Everything about the writing, both for the voices and a gaudily orchestrated band (new music ensemble Earplay in this production), engages and delights. Under conductor Mary Chun’s alert baton, the piece lit up like a tinderbox at Sunday afternoon’s opening performance. The strings chittered, and the woodwinds cawed and blurted. Chimes rang out solemnly. A harp served as a pseudo-serioso motif for the Duchess (soprano Laura Bohn). And lest anyone make the mistake of investing too deeply in all the squalor onstage, everything from fishing reels and electric bells to unctuous saxophones and whoopee-cushion Swannee whistles served notice to enjoy the wild ride.

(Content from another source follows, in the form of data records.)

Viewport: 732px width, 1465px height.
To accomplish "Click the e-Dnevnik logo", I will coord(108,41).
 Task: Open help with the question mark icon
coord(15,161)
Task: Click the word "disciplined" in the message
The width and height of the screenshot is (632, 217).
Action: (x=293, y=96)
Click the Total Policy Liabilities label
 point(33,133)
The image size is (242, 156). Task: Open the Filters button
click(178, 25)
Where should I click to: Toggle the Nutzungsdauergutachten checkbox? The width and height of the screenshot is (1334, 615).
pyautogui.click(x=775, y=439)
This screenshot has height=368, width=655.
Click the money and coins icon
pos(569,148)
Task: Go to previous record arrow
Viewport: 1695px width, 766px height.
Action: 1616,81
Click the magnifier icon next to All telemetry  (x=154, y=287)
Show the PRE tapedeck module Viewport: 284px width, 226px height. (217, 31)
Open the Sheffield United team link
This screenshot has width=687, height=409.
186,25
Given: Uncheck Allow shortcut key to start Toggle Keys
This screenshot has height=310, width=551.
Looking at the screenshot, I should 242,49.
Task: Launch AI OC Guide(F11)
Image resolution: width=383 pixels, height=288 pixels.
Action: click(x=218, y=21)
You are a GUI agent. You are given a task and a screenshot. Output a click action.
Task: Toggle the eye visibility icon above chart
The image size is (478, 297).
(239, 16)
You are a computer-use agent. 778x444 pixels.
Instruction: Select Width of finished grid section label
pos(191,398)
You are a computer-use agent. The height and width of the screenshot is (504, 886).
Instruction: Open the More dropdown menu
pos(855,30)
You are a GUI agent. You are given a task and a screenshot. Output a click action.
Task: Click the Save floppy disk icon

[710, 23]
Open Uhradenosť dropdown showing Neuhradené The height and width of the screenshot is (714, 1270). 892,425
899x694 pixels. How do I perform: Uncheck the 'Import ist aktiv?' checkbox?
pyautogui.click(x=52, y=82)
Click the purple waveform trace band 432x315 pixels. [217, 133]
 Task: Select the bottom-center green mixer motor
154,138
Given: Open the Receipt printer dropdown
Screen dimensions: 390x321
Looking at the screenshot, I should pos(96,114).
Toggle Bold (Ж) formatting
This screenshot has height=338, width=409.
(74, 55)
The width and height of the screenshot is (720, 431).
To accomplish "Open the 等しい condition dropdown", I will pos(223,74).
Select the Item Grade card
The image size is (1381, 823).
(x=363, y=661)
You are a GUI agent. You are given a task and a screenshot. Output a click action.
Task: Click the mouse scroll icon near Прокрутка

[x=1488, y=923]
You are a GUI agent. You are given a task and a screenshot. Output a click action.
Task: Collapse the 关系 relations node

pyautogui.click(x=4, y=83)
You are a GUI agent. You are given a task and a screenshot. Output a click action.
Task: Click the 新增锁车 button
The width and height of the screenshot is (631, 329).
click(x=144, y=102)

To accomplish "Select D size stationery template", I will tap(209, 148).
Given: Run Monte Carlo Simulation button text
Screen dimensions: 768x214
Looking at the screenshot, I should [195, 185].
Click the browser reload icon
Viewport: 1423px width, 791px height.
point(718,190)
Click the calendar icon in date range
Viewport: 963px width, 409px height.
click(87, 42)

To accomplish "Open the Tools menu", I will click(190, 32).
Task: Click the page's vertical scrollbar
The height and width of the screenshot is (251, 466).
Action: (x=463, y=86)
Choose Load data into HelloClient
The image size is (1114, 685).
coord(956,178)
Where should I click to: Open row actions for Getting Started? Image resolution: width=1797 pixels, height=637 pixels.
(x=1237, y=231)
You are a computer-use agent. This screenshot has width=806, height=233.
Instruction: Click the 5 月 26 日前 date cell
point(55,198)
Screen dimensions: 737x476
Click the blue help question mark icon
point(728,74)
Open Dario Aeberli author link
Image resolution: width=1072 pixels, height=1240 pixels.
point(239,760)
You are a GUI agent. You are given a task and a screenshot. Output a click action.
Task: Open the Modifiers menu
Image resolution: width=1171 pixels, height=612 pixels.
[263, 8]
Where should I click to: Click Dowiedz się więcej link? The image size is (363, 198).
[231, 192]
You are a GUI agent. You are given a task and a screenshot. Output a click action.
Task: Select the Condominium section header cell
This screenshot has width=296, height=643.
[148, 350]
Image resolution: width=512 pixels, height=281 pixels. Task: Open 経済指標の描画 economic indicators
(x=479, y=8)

The action, which circles back from the Duchess’ sorry late days in 1990 to her 1934 marriage to the Duke (bass baritone Hadleigh Adams) and the decades of boredom-driven sexual adventures that followed, gets off to a rousing start. Soprano Emma McNairy, who uses a slatternly impishness and potent, flutey voice to shine in a sequence of supporting roles, is joined by the fine and antic tenor Jonathan Blalock for a predatory romp.
Picking over the Duchess’ sorry possessions when they’re not pawing at each other on the gigantic bed that dominates Chad Owens’ set, they immediately peel away any veneer of respectability that might cling to this picture of the privileged, cosseted classes. Sex, gender, and certainly love are all such a risible farce, complete with door-slamming entrances and exits and pompous posing.
When the Duchess herself arrives and processes grandly forward to the stage apron, designer Ray Oppenheimer lights her from below to give her a ghoulish, hollow-eyed pallor against the lubricious pink light of the hotel room from which she rarely ventures. It’s a pointed and pertinent alienation effect, as are the various onstage wig and costume changes she executes. For all her free-wheeling ways with others, including that famous, musically heaving oral sex scene with a room service waiter (a cunningly innocent Blalock), the Duchess is firmly and finally a solitary soul, haunted and alone.
Bohn’s grave, if slightly studied performance outlines the character without fully filling her in. In both her somewhat deliberate acting and emotionally circumscribed singing, she left some of the Duchess’ potential untapped. The high-ceilinged acoustics didn’t help; her voice sounded small and undercharged on various occasions. Bohn saved the best for last, in a tragic Dido-at-the-pyre scene that seemed to open her up. “I am here to be beautiful,” she sings, in an aching, long line over wilting short phrases in the orchestra. A strain of race-based paranoia, in her final spasms, feels all too apt in the current political climate.
Adams, who sang on Sunday with an announced minor illness, nonetheless came across as a firmly, slightly mad Duke, as well as a randy, bewigged judge who delivers the punishing divorce decree against the Duchess. Only at the very bottom did Adams’ voice lose weight and presence. Like everyone onstage, all of whom who bare some flesh, his lean physique is an asset. He and the others are all very plausible as the tireless sexual athletes they’re often playing.
Powder does pose some traps, not all of which the West Edge production avoids. The borderline brittle satire and sexual japes take on a redundant cartoonish quality at times. Hensher’s wordy libretto turns class-conscious and dogmatic: “We’re not like them,” sniff several smug observers of the Duke and Duchess. The blurry acoustics play havoc with the English-language libretto; the supertitles are welcome and essential.
For all its hijinks, humor, and self-conscious relishing of scandal, Powder Her Face is anything but a superficial work. That enormous bed takes on a menacing, voracious air, a silk-sheeted chasm that swallows up a Duchess who dares to look for pleasure and relief inside.